(EXCERPTED RECORDS)
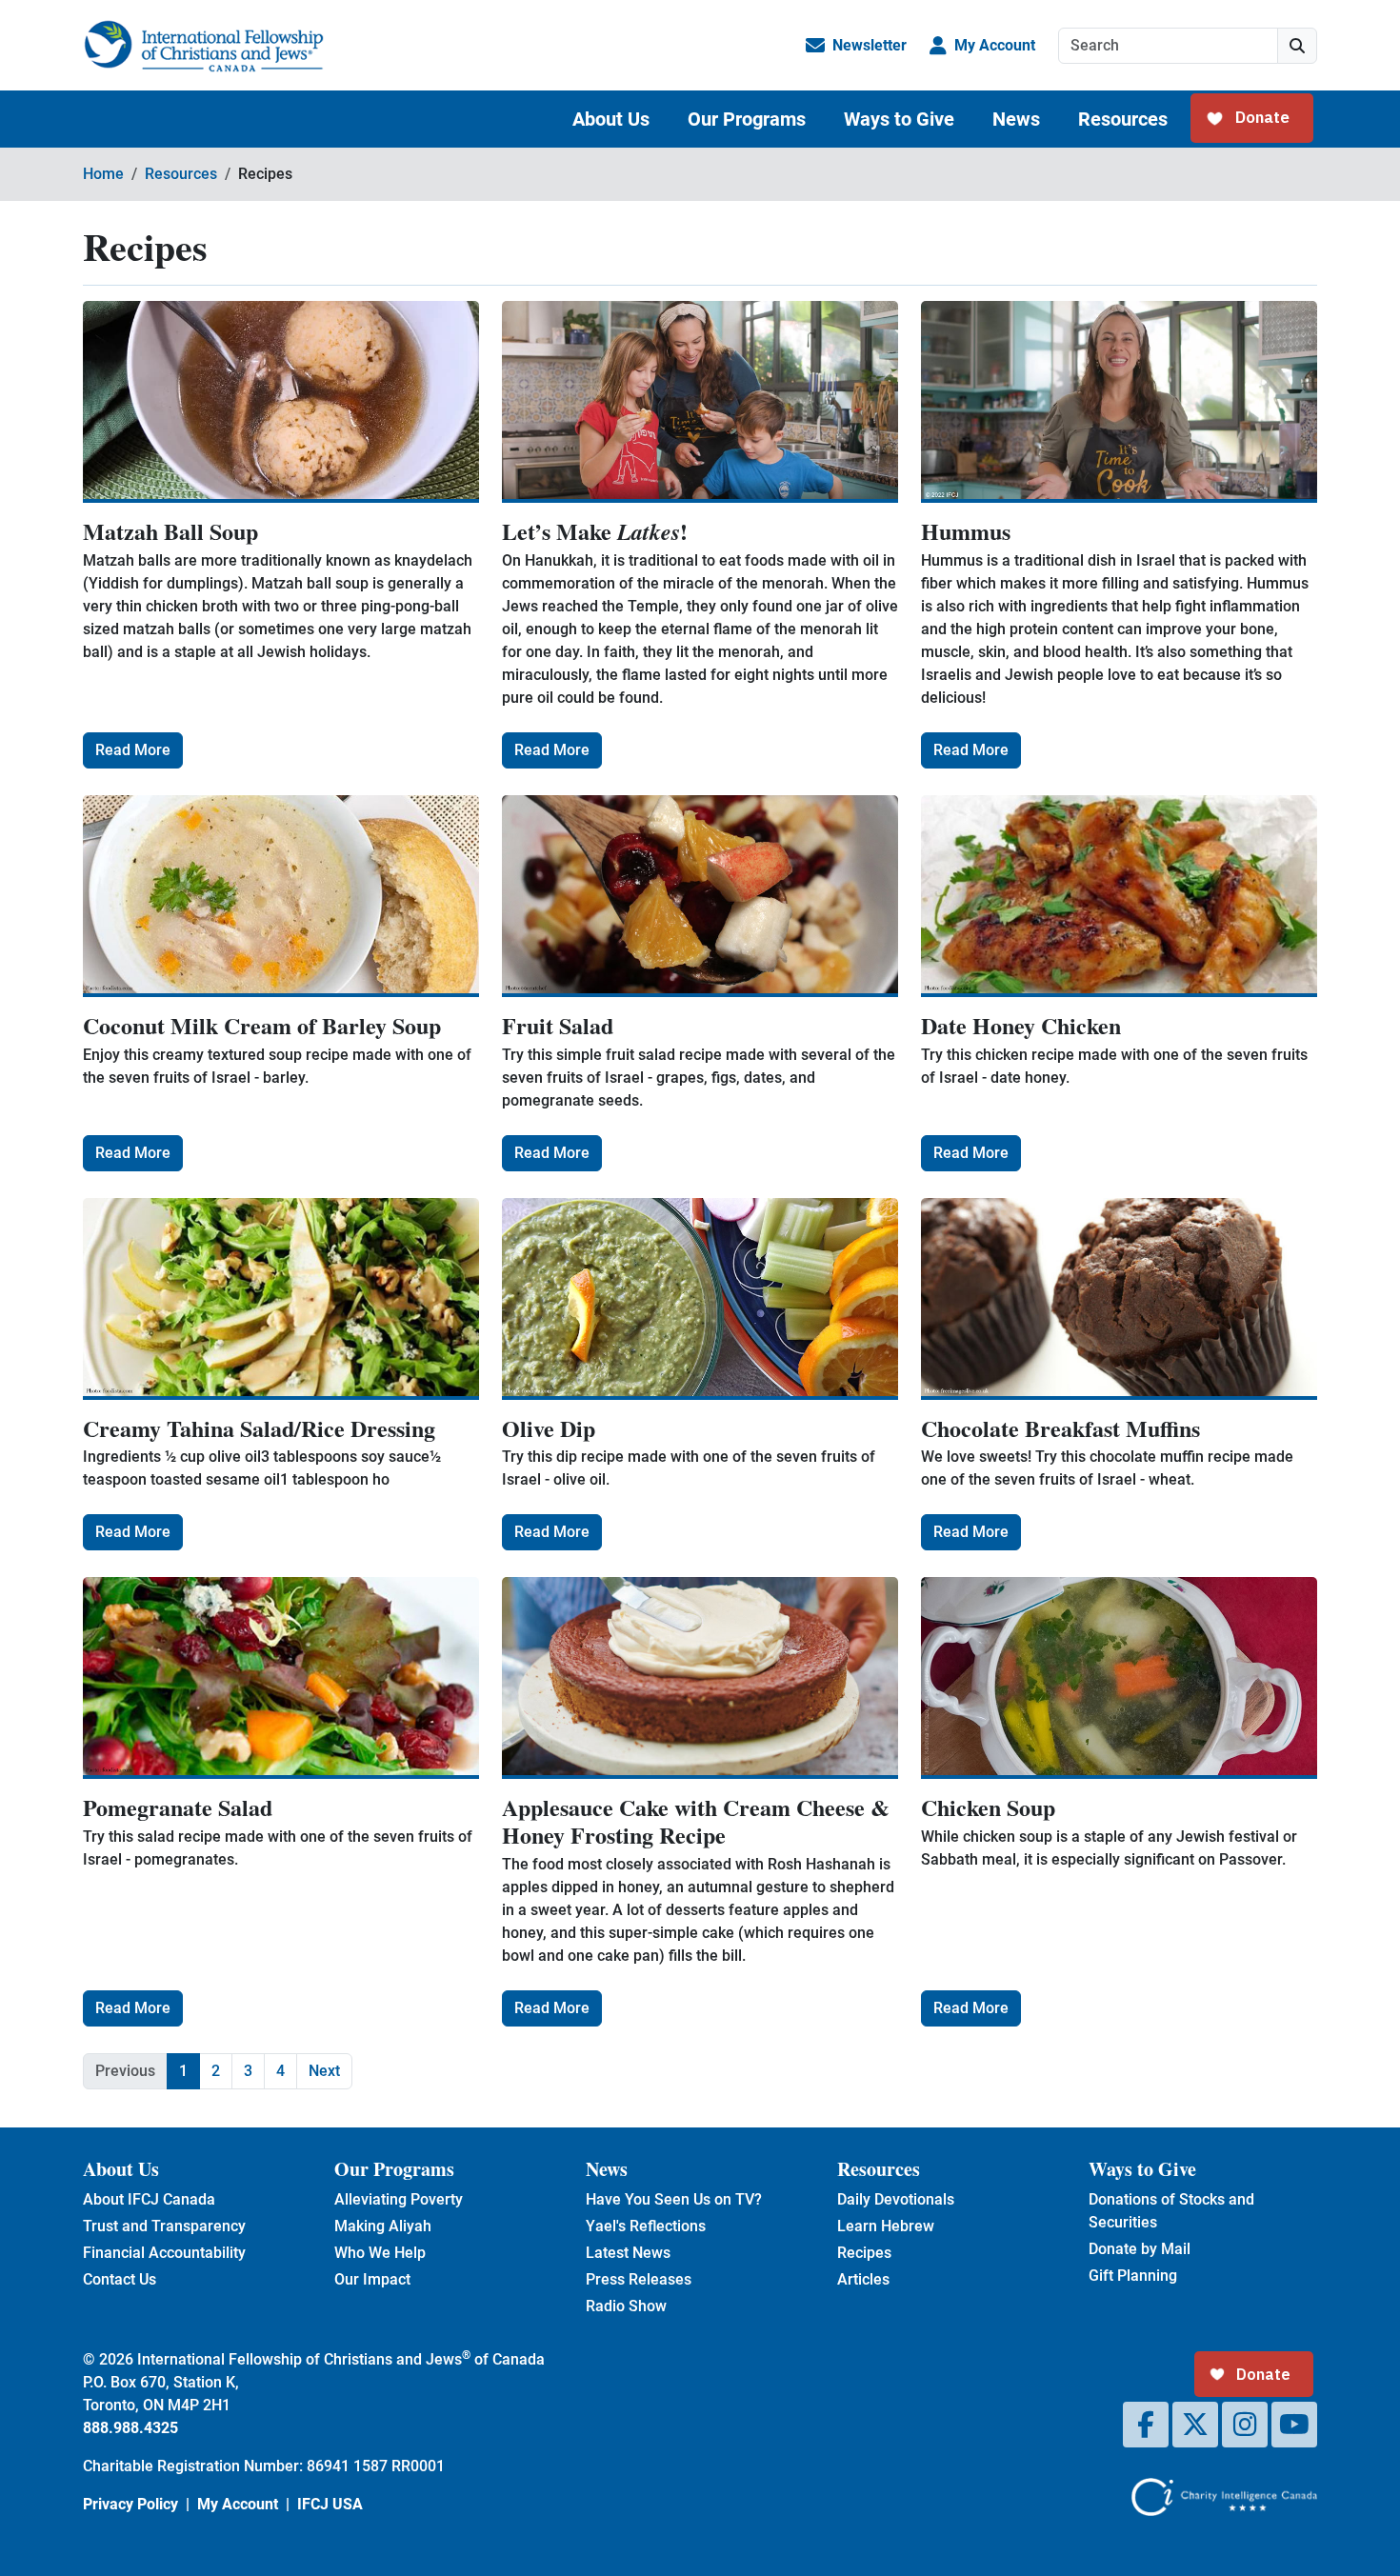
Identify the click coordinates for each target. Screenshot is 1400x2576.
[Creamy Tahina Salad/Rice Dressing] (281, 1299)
(End EXCERPTED RECORDS)
(EXCERPTED RECORDS)
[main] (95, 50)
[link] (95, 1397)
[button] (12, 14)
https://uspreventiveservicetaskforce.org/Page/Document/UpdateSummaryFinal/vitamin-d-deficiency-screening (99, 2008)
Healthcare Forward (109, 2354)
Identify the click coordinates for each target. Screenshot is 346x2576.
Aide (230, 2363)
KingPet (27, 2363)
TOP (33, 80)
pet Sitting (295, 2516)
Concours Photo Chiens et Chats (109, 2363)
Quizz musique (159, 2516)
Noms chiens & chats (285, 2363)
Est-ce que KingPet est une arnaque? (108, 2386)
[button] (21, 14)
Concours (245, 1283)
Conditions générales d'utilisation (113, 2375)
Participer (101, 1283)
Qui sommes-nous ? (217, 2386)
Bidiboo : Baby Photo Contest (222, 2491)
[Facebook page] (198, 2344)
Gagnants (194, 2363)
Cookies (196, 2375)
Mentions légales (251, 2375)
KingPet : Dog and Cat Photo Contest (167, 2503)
(End EXCERPTED RECORDS)
• _HOW TO COMPLETE THIS TASK_
Find where the line with "Screenshot is 1400x2576." sits in the material above, then copy exactly from it through the line with "[Creamy Tahina Salad/Rice". Add no other line.

• _PROBLEM SOLUTION_
Identify the click coordinates for each target. Screenshot is 1400x2576.
[Creamy Tahina Salad/Rice Dressing] (281, 1299)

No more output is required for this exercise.